= Description of the task =
All lines in the records that carry the string "computer" are to be shown.

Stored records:
--------------------
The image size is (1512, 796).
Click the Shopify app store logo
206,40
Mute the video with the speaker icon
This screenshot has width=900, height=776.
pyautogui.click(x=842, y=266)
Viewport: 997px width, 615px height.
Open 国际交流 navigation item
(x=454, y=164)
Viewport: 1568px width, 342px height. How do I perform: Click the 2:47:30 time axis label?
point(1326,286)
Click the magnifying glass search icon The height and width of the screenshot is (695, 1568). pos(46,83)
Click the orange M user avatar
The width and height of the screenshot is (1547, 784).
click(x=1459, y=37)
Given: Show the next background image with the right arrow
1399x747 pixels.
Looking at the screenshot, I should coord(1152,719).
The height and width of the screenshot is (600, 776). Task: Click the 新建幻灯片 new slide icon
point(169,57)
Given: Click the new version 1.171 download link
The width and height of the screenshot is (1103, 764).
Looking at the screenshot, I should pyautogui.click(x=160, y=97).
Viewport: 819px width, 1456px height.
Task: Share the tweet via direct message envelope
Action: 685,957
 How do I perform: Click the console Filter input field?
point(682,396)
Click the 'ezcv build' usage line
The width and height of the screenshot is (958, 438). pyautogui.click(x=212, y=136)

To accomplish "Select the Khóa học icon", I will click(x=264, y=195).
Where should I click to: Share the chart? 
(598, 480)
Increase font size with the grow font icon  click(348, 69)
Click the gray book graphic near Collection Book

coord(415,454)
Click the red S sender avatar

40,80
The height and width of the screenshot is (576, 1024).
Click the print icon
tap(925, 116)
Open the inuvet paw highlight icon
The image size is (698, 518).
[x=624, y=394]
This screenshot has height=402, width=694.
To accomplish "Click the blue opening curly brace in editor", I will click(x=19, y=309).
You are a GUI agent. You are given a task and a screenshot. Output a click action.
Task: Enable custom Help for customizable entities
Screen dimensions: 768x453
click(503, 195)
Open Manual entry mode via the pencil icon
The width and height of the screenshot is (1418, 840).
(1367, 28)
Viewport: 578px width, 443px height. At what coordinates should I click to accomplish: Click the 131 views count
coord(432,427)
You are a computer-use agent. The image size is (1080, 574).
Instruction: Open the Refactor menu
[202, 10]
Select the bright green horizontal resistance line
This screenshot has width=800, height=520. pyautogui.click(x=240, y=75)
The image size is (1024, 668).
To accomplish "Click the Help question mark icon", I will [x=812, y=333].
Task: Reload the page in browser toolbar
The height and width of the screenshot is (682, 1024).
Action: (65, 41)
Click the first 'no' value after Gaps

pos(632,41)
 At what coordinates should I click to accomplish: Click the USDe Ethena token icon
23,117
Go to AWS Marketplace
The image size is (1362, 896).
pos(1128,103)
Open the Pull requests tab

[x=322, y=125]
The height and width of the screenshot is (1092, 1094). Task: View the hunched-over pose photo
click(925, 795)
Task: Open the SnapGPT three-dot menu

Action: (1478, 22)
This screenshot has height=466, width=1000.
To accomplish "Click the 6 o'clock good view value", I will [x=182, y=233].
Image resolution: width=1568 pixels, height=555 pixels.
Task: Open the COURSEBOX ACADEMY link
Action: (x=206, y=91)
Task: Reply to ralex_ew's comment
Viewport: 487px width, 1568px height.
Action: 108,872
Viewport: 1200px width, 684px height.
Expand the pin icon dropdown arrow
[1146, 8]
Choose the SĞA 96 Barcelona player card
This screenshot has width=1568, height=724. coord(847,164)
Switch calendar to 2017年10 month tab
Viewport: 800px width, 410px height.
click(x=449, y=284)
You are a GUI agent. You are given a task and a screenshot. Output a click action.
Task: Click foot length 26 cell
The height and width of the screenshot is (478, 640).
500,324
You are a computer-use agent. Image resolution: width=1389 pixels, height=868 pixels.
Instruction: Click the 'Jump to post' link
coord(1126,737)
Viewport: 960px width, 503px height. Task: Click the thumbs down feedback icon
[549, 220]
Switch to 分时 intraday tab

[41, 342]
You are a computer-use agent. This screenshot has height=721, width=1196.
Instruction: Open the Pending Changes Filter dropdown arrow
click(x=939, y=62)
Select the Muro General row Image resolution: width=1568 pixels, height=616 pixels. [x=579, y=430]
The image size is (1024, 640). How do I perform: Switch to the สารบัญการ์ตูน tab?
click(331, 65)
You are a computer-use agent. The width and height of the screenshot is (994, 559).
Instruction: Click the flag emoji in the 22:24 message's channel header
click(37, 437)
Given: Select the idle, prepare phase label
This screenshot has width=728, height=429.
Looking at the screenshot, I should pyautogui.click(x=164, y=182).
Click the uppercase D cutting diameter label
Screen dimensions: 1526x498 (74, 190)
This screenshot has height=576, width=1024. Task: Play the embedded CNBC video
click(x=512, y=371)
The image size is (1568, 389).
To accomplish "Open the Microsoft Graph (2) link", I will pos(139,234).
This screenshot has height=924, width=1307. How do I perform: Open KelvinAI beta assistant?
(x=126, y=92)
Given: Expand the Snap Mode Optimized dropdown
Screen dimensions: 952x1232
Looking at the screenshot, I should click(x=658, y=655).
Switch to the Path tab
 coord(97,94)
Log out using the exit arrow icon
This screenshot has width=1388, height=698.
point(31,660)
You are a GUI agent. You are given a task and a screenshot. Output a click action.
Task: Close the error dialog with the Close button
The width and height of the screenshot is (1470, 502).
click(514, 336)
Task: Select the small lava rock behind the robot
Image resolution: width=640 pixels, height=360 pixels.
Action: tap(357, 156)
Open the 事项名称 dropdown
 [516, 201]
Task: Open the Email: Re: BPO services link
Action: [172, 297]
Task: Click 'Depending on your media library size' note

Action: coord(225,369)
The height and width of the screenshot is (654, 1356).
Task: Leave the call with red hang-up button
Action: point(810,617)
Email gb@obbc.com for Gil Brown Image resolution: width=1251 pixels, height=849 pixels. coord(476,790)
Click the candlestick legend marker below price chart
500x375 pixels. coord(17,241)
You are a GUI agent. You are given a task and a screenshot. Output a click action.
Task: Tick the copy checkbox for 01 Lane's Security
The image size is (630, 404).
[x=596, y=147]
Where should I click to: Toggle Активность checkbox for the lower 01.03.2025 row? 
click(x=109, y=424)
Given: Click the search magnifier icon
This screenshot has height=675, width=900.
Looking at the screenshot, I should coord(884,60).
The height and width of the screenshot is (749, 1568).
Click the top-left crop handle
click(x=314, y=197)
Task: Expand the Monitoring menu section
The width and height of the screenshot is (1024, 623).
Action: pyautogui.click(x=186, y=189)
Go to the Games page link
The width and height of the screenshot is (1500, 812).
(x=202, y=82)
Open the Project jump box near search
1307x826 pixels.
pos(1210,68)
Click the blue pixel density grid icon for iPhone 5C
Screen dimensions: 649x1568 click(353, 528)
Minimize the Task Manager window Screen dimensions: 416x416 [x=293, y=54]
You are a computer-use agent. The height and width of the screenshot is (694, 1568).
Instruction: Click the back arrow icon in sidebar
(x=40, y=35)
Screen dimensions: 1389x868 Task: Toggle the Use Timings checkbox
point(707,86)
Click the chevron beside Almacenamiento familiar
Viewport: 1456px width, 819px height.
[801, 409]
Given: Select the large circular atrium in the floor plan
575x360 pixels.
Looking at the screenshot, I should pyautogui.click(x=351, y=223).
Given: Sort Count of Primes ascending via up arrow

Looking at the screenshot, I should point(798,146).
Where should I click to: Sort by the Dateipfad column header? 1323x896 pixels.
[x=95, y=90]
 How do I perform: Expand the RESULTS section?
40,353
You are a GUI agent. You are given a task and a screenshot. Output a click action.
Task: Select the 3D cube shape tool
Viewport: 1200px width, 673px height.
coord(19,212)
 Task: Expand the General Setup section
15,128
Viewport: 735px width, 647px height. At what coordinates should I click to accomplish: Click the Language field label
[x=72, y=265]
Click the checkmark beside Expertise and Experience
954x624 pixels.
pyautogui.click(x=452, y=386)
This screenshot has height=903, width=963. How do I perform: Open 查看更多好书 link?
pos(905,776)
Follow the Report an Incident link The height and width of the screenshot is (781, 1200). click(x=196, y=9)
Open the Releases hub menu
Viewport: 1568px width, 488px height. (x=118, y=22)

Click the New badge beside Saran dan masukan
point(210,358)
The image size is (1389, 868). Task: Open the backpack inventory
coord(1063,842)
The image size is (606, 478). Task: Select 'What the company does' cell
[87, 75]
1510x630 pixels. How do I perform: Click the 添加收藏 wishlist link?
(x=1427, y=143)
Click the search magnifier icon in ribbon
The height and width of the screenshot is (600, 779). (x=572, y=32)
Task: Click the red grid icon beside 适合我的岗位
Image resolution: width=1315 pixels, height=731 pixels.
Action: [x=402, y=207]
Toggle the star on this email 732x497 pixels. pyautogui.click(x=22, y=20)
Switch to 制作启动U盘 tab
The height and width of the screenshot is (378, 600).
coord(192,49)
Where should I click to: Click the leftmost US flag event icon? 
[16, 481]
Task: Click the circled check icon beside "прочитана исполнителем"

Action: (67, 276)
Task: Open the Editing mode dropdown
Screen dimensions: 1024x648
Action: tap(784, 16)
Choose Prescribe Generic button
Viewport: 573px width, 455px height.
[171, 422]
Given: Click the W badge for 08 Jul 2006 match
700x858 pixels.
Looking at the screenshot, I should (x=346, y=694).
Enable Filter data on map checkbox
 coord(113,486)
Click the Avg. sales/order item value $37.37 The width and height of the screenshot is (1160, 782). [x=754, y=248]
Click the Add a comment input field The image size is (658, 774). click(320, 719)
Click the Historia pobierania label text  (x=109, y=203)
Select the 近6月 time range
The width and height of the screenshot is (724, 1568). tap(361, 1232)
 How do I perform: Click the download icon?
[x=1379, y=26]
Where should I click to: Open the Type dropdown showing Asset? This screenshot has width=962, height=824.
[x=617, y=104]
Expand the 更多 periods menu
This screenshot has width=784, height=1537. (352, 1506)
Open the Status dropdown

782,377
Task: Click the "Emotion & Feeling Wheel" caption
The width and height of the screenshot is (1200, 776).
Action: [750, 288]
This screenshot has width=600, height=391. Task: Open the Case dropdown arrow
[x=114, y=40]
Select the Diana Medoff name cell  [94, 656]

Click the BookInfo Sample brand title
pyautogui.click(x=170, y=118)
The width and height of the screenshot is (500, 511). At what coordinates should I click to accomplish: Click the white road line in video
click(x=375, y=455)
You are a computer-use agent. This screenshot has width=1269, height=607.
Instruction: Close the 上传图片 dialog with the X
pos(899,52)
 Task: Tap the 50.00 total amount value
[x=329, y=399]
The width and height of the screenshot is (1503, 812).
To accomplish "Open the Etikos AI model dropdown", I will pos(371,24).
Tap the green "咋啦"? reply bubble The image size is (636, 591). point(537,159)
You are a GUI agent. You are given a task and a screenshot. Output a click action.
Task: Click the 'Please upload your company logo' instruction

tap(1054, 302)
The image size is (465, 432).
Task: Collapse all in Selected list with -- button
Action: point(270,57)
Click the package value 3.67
--------------------
= Written solution =
You are a computer-use agent. The image size is (1080, 574).
You are a computer-use agent. Image resolution: width=1389 pixels, height=868 pixels.
You are a computer-use agent. This screenshot has height=721, width=1196.
You are a computer-use agent. The width and height of the screenshot is (994, 559).
You are a computer-use agent. The height and width of the screenshot is (694, 1568).
You are a computer-use agent. This screenshot has width=1269, height=607.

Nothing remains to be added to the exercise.